Q625 Albert Owen: You mentioned that the responsibility lies with the shareholders, but, given that many of them are short‑term shareholders, is it realistic to think they can hold the company to account and restrain executive pay?
Kelly Tolhurst: I disagree with that point. There are many responsible shareholders who take an active role in the running of the companies in which they are shareholders. The new Investment Association register shows dissent in votes on things like pay policies and on other things.
Q626 Albert Owen: There have been very few rebellions, have there not? I am not talking about Parliament. I am talking about shareholders.
Kelly Tolhurst: Out of the 141 participants in the register this year, 60 lost votes on executive pay. When those binding votes have been lost, the company has to come back within a year with a new pay policy. That shows that shareholders are taking that seriously and they are moving in that direction.

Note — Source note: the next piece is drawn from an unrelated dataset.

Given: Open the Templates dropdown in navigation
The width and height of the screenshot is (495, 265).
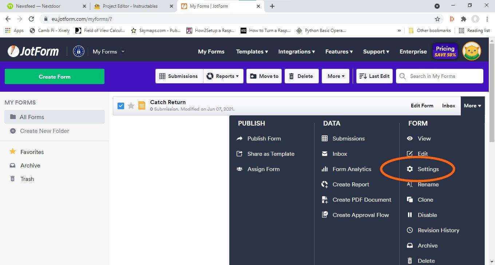Looking at the screenshot, I should (252, 52).
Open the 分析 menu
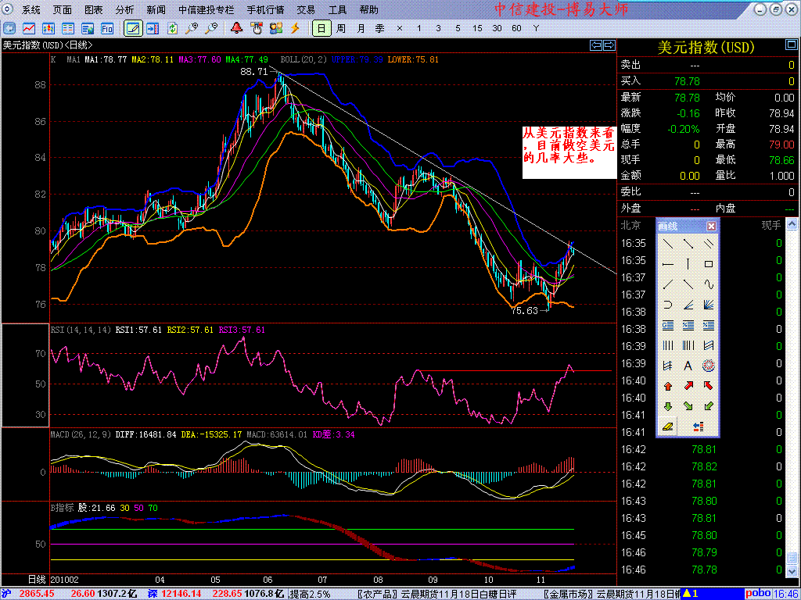 (124, 10)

Q627 Chair: Of those 60 lost votes, how many were binding votes?
Kelly Tolhurst: They were binding votes. Those 60 were binding.
Q628 Chair: How many pay packages for chief executives or boards actually fell because of those votes?
Kelly Tolhurst: I do not have that particular detail on the 60. If we hold that information, I am more than happy to share it with you.
Sanu de Lima: I could clarify for the record. The Minister is right that, where the vote goes against the policy, the company, the board, needs to bring back a revised policy the next year. When we are talking about the Investment Association’s register, significant shareholder dissent is 20%. That is not necessarily a definitive vote against, but a portion of the 63 that the Minister mentioned could well have been rather significant.
Q629 Chair: What do you mean by “could well have been rather significant”?
Sanu de Lima: Where it was over 50% of the vote, the company would need to return to the shareholders with a revised policy.
Q630 Albert Owen: There is a bit of an issue here with the numbers, but basically, Minister, are you encouraged by the recent shareholder revolts? Is that the direction of travel? Are they taking ownership more and are they flexing their muscles to hold companies to account?
Kelly Tolhurst: It is twofold for me. First, having this register helps to highlight what is going on within those companies and hopefully people will be encouraged to look at the register, which is accessible, to see where shareholders are exercising their rights, so to speak. Hopefully that will encourage others to do so.
Secondly, some of the other measures we are bringing in, with the revised corporate governance code and the advent of pay-ratio reporting, aid that transparency by giving those tools to shareholders and giving them more information to express their displeasure or not. There are those two elements, but it is a moving picture. We are going to keep it under review, especially with the pay‑ratio reporting.
Q631 Antoinette Sandbach: We have seen a number of shareholder revolts, but some of the evidence to us was that we are expecting too much from institutional investors in terms of oversight. How can I, as a member of the public whose pension fund is investing on my behalf, feed into that process and make that voice heard?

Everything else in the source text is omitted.